**Work instructions:** Check each line of the listing below for the string "Given", and copy the ones that have it.

**Record excerpts:**
[Start of Attachment]

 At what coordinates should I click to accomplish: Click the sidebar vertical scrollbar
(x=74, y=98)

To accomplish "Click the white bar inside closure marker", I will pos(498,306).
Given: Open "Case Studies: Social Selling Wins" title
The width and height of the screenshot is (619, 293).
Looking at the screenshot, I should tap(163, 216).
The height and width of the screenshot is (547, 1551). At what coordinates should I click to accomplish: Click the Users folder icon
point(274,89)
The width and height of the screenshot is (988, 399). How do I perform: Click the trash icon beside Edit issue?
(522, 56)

[End of Attachment]
[Start of Attachment]

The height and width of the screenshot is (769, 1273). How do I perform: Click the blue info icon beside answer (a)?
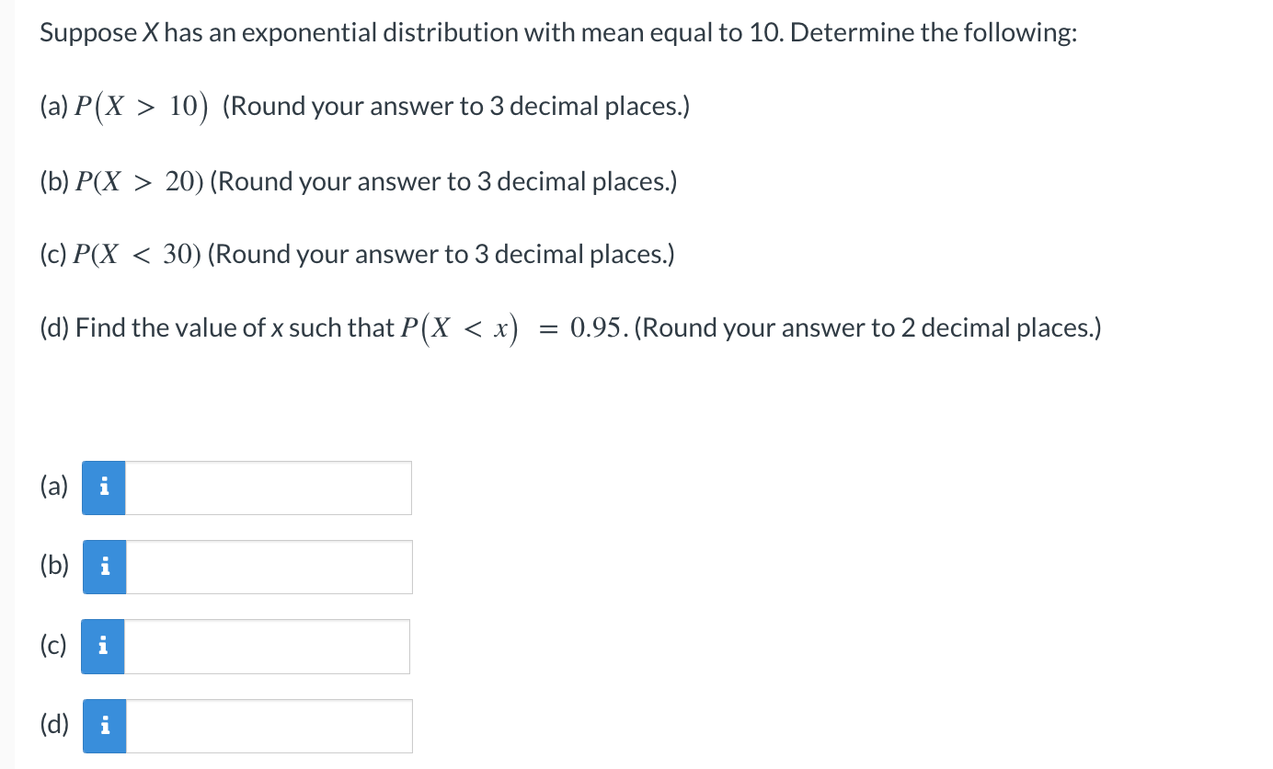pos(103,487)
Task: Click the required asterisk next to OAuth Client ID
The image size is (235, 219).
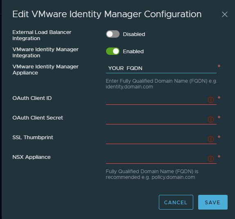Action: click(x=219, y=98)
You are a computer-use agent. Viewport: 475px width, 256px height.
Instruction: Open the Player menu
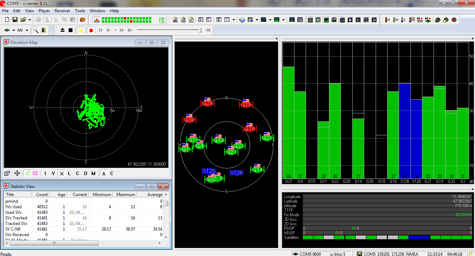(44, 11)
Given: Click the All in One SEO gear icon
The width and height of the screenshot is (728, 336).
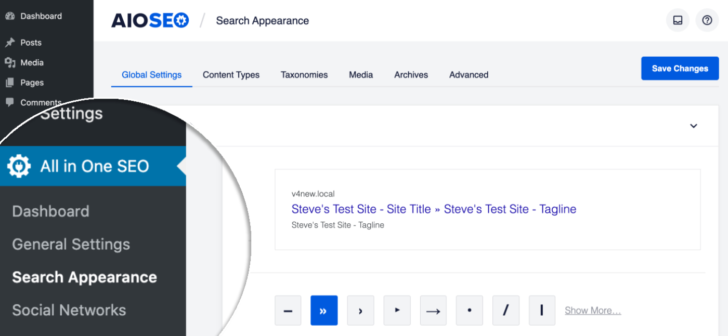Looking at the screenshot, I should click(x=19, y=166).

[End of Attachment]
[Start of Attachment]

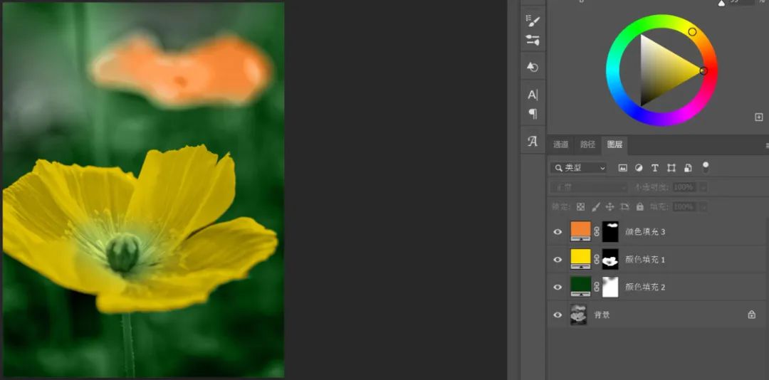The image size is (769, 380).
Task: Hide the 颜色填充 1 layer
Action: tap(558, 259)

[End of Attachment]

**Reply:**
Given: Open "Case Studies: Social Selling Wins" title
Given: Click the All in One SEO gear icon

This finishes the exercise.